I noticed this interesting interview with Marjorie Kelly, author of The Divine Right of Capital and founder of Business Ethics magazine, over at GNN, a site I haven’t been to in ages. I was looking at the website for Helios, an artist whose new album on my favorite Merck Records is giving me some shivers lately, and he had a link to the site… And anyway, the point is, it was fortuitous, because, as I said, it’s an interesting interview…
When you go back to the founding of his country, the vote was restricted in three ways: In order to vote you had to be male, white and you had to have wealth, you had to own property. We have since done away with all three restrictions when it comes to the vote, but we’ve only recognized two of the other forms of discrimination — we call them racism and sexism. We haven’t yet recognized wealthism — the idea that special privileges in law are reserved for those who process wealth.

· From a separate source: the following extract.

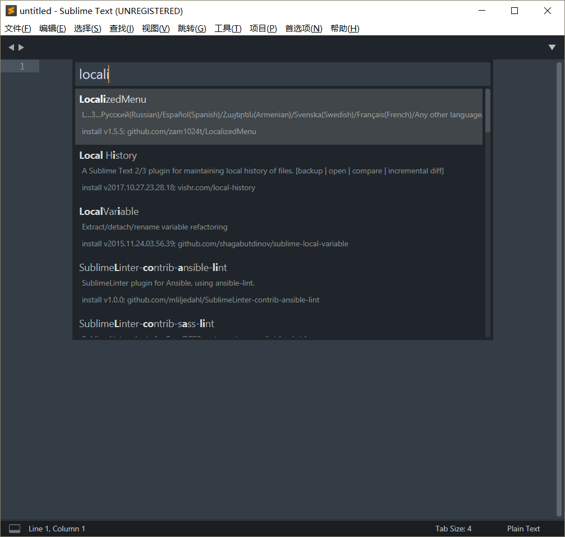
Task: Open the 文件 menu
Action: [x=17, y=29]
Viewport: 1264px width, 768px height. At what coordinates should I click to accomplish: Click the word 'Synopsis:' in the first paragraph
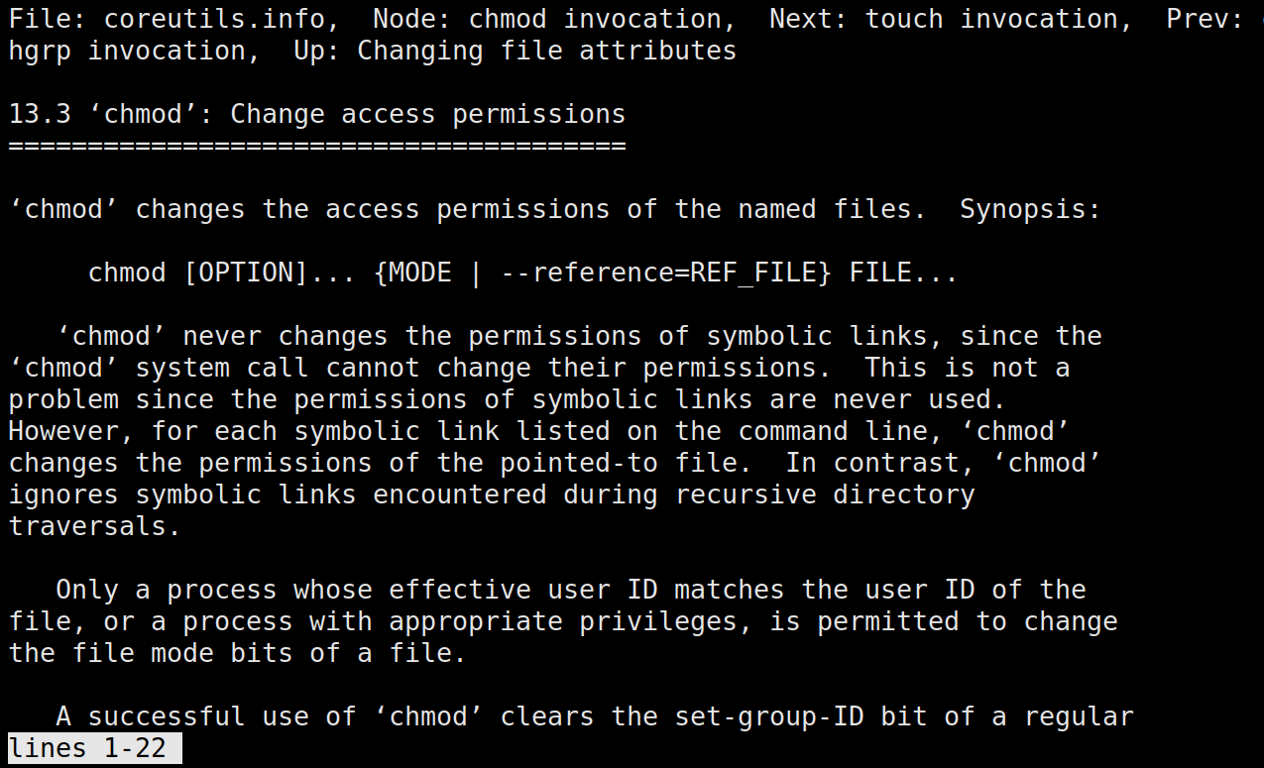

[...] corporations were [originally] chartered only to serve the public good. You could only get a corporation charter if you had public purpose, like building a road or a canal, but in the era of the robber barons after the Civil War, they changed the corporation. It used to be that corporations had a limited life. They lasted 20 or 30 years, you made as much money as you could, then they went out of business. The robber barons said, no, corporations have eternal life, exist not to serve the public good but to make their shareholders money, and they have limited liability. If we step on people on the way, we have no responsibility for that. That whole model which we still have today came from the robber barons. It’s no accident they were called barons — that’s a term from the aristocracy. They wanted to make themselves rich and they created a form that would do that effectively. We still have that form, but we’ve outgrown it. We now have income detached from productivity.
It was fortuitous that I found this article “by accident” today, because I was just beginning to feel that I didn’t care whether or not I went to see the Corporation documentary. This has renewed my interest. I’m not much of a “revolutionary” type, but I think it’s very important for us to review the place of corporations in society. I think there are a lot of valid, insightful criticisms coming out that need to be addressed; problems that need to be rectified. Even Ms. Kelly says, though we “need a revolution… – it’s not going to happen in the streets. We are not going to shed any blood. It’s going to happen in the courts, in the media, in the debate of ideas about what it is we need to do.” Amen.